Sie schrie zu Gott und spürte den Schmerz, sich eine Niederlage einzugestehen und einen lebenslangen Traum aufgeben zu müssen. Aber sie erklärte Gott, dass sie ihn weiterhin preisen würde, auch wenn es nicht danach aussah, als ob sie je vor der Kamera stehen würde. Sie wusste nicht, dass für Gott nichts unmöglich ist, auch nicht an so einem kleinen für aufsteigende Schauspielerinnen unmöglichen Ort wie Albany. Hier wurde sie „entdeckt“, und ihre Rolle in „Facing the Giants“ ist ein Beweis dafür.
Viele von uns haben sich Träumen hingegeben, die nur in Enttäuschung enden. Das mögen Ziele im Geschäftsleben sein; Träume in Ehe oder Familie; persönliche Bestreben.

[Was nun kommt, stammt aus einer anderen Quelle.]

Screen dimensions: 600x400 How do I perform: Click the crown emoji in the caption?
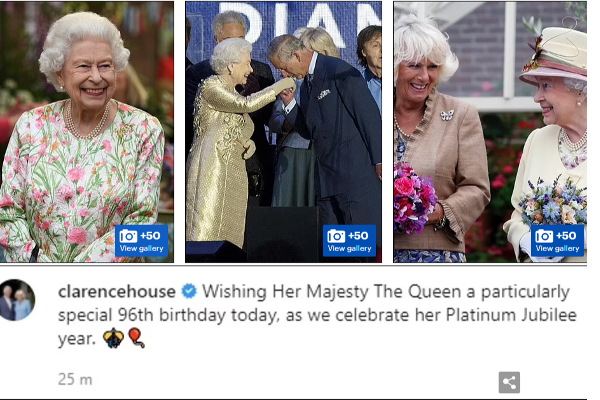pos(113,338)
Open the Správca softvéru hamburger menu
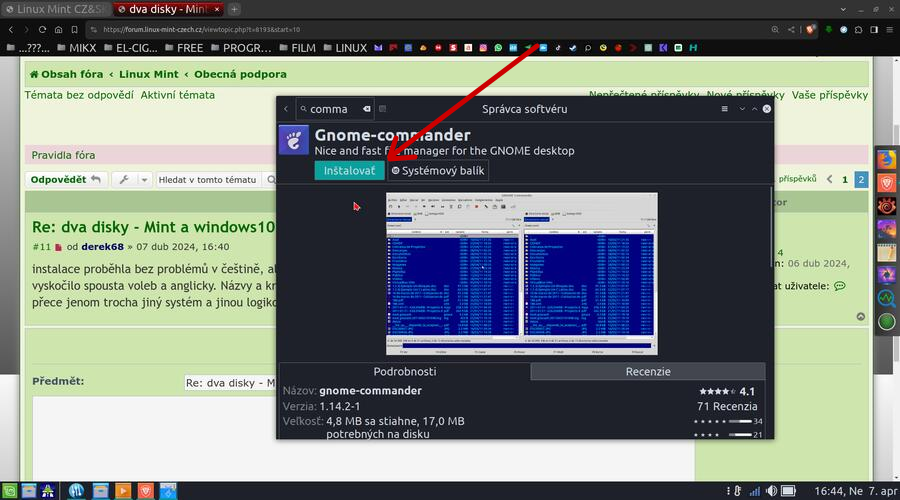This screenshot has width=900, height=500. coord(725,109)
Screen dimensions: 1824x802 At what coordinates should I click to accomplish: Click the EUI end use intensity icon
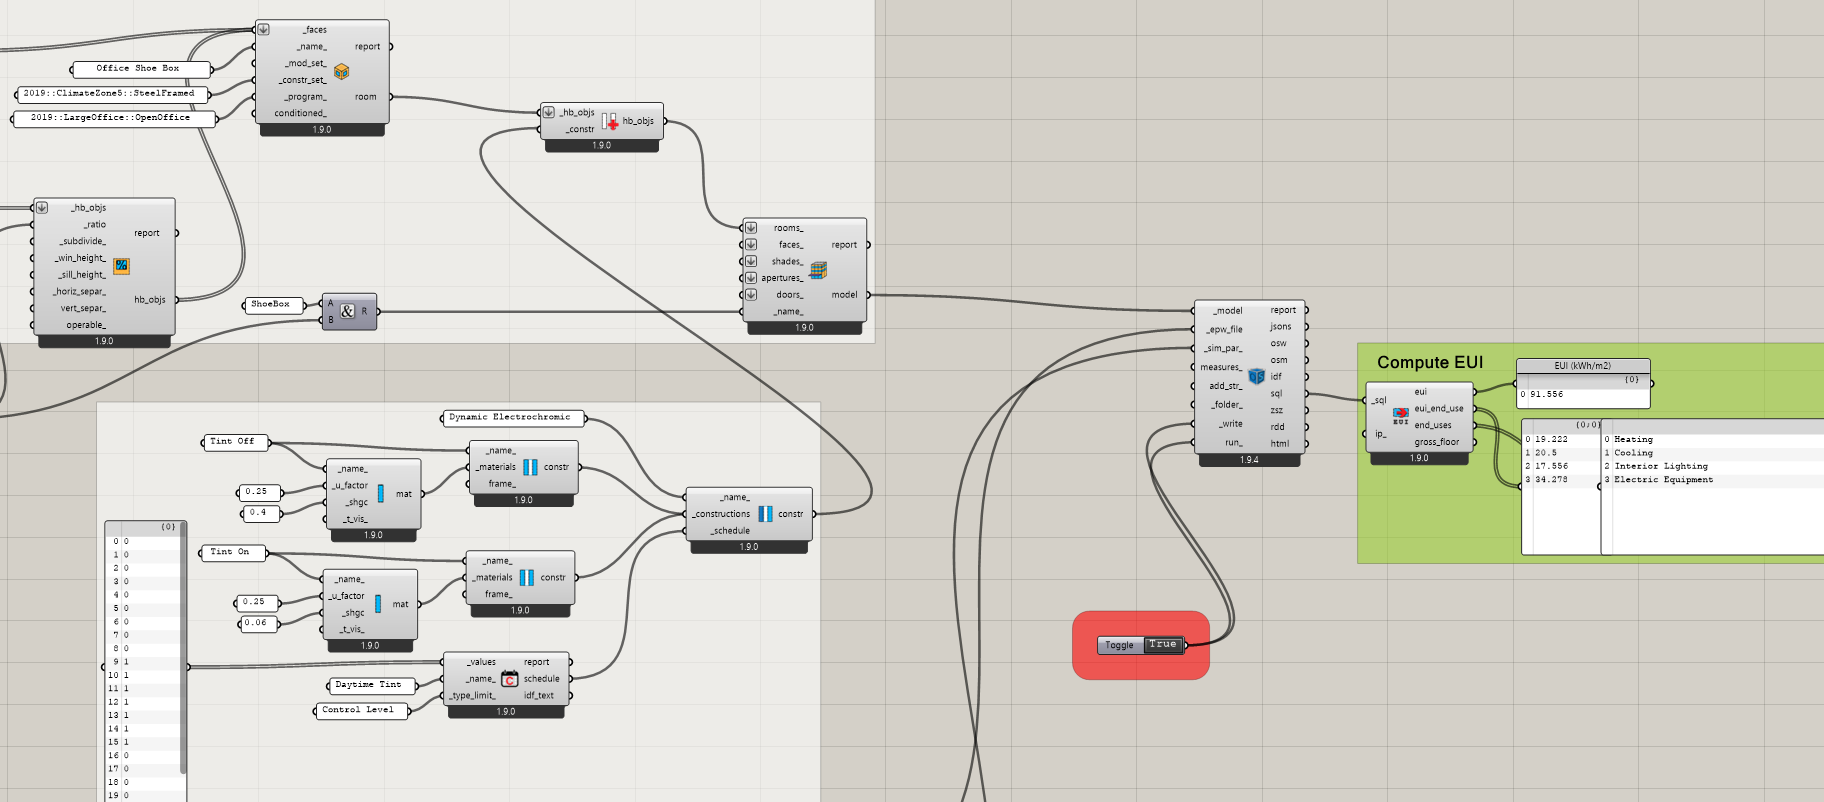point(1400,416)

Manchmal sind diese Träume nicht unser Schicksal, und wir müssen sie loslassen – egal wie schwer das sein mag. Es gibt jedoch andere Zeiten, wo das Sterben einer unserer Träume den Prozess fördert, mit dem Gott unsere Zukunft gestaltet und führt. Psalm 37, 4 belehrt uns: „Freue dich über den Herrn; er wird dir alles geben, was du dir von Herzen wünschst.“
Unser Motiv ist der Schlüssel: Welche Motivation liegt unserem Traum zugrunde? Wenn unsere Augen auf Gottes Plan für unser Leben gerichtet sind, anstatt auf unseren eigenen Plan zu bestehen und unseren Weg einzufordern, dann kann uns Gott die Wünsche unseres Herzens zeigen – selbst wenn das bedeutet, dass wir unsere jetzigen Träume verändern.

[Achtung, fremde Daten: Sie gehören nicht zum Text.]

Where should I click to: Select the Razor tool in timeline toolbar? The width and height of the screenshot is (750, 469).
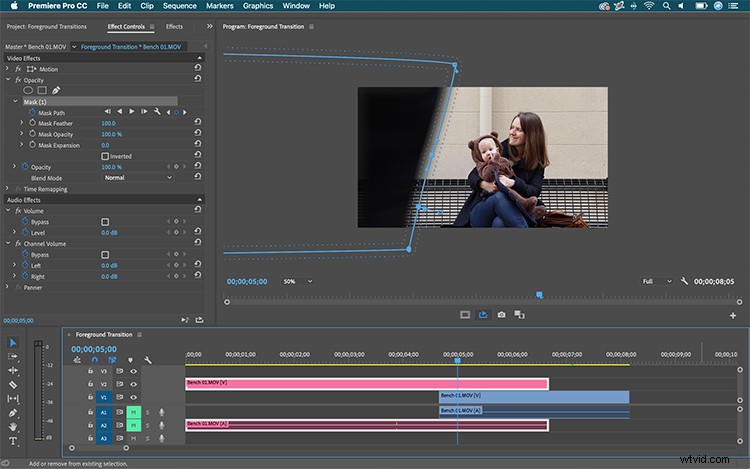pyautogui.click(x=13, y=384)
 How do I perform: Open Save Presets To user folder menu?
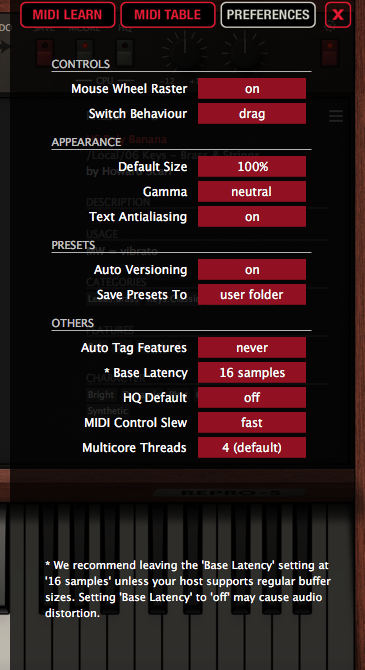(252, 294)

Indem er einen Traum tötet, schafft Gott es oft, das aus unserem Griff zu entfernen, was er vielleicht auch für uns will aber nicht zu den gleichen Zwecken und Gründen und wie wir. Er mag mit dem einverstanden sein, was wir uns wünschen aber andere Gedanken darüber haben, warum das so sein sollte.

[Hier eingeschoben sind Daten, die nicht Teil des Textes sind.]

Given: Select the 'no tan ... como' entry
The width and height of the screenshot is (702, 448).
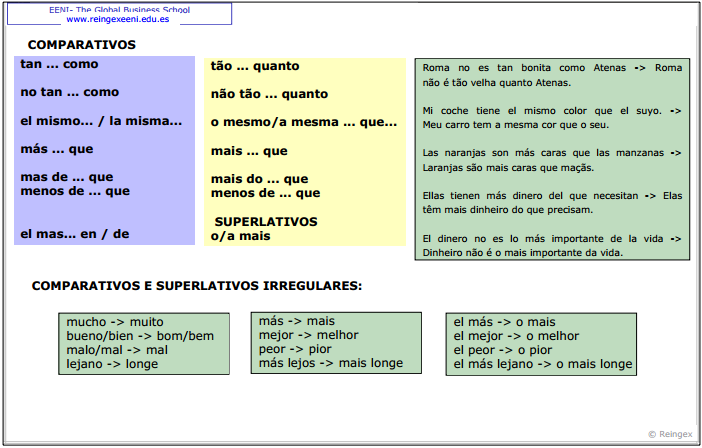Looking at the screenshot, I should (69, 92).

Zu anderen Zeiten möchte Gott vielleicht das Ende unseres Traums, weil es nicht sein Traum für uns ist. Er mag einen anderen Plan, einen besseren haben, auch wenn es gerade nicht so erscheint.
Wenn Sie mit einem Traum kämpfen, der scheinbar nicht Wirklichkeit werden will, bedenken Sie im Gebet Ihre Motive für diesen Traum. Erfreuen Sie sich an Gott oder an sich selbst?